As you can see, we first defined a function `calculate_bmi`

to calculate the BMI based on the person's weight and height. We then used the `apply`

function to apply this function row-wise to the dataframe, creating a new column called 'BMI'.

Next, we defined another function `classify_bmi`

to classify the BMI into categories based on the criteria we defined. We used the `vectorize`

function from NumPy to apply this function element-wise to the 'BMI' column, creating a new column called 'BMI Category'.

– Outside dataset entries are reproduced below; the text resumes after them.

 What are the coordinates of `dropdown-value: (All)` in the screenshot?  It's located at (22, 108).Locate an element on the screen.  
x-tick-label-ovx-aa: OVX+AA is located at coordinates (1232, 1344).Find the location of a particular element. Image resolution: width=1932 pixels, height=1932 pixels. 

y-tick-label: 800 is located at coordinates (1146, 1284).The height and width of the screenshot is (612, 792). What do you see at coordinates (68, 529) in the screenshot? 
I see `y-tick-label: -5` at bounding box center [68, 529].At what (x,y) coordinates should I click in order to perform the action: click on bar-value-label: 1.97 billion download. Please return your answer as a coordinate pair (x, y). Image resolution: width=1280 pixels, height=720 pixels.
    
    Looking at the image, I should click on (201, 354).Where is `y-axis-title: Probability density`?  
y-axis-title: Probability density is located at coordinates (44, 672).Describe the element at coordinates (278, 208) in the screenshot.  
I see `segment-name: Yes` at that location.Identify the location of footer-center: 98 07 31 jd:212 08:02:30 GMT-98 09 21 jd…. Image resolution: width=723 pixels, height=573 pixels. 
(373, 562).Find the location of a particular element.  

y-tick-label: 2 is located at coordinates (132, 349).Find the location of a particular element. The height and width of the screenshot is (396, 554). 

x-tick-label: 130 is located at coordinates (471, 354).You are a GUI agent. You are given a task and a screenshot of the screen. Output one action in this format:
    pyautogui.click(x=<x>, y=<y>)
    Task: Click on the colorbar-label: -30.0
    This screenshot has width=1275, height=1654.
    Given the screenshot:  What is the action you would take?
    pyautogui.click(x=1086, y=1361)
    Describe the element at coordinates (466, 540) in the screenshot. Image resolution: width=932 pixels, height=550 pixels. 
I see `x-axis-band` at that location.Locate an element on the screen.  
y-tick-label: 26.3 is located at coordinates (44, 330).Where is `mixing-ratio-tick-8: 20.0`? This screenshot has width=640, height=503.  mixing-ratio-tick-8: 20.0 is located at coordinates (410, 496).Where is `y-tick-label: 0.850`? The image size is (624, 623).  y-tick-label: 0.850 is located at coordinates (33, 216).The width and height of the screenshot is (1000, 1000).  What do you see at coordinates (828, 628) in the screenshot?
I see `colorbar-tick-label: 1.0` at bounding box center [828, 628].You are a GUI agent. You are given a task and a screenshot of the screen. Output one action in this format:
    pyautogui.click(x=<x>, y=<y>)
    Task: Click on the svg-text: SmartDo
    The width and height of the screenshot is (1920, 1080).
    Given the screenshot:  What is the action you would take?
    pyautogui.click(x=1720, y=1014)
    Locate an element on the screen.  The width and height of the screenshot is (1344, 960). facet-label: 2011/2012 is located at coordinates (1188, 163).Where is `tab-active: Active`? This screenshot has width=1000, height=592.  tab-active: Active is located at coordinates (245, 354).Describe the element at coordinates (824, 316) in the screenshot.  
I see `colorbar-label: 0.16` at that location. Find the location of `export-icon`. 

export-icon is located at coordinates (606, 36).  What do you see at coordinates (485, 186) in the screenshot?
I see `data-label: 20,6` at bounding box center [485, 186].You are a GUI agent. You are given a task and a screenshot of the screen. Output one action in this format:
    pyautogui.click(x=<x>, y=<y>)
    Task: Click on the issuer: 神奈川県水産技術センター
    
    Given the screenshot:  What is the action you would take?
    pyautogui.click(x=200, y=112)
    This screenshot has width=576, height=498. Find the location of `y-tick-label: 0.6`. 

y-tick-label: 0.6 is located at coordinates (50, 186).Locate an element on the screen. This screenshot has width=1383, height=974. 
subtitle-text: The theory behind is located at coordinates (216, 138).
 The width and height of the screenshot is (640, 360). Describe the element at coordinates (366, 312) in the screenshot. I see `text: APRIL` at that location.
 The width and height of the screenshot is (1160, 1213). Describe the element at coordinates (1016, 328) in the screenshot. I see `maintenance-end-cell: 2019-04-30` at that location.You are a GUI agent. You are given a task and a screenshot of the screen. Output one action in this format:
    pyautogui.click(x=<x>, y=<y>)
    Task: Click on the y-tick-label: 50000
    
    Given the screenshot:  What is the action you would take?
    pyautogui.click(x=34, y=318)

# When to use each solution

Pandas `apply`

and NumPy `vectorize`

are both powerful tools for applying a function to an array-like object. Here are some general guidelines to help you decide when to use which:

Use pandas `apply`

when:

- You have a DataFrame or Series object and want to apply a function to one or more columns or rows of data
- You want to apply a function that takes a pandas object as input or returns a pandas object as output
- You want to apply a function that operates on a row or column of data, rather than an element-wise function

Use NumPy `vectorize`

when:

- You have a 1-dimensional NumPy array and want to apply a function to each element in the array
- You want to apply a function that takes a scalar input and returns a scalar output
- You want to apply a function that operates element-wise, rather than on rows or columns of data

In general, if you are working with pandas objects (e.g., DataFrames or Series) and need to apply a function to rows or columns of data, you should use pandas apply. If you are working with 1-dimensional NumPy arrays and need to apply a function element-wise, you should use NumPy vectorize.

# Conclusion

In conclusion, both the `apply`

function in Pandas and the `vectorize`

function in NumPy provide powerful tools for performing operations on data. However, they have some key differences that make them more suitable for different types of tasks.

`apply`

is a flexible and versatile function that can be used for applying any custom function to a DataFrame or Series, making it a great choice for more complex data manipulation tasks. On the other hand, `vectorize`

is more specialized and optimized for performing element-wise operations on arrays. This makes it a faster and more efficient choice for performing simple mathematical operations on large arrays of data.

Overall, the choice between `apply`

and `vectorize`

will depend on the specific task at hand and the type of data being used. By understanding the strengths and limitations of each function, you can select the best tool for the job and ensure that your data manipulation tasks are completed accurately and efficiently.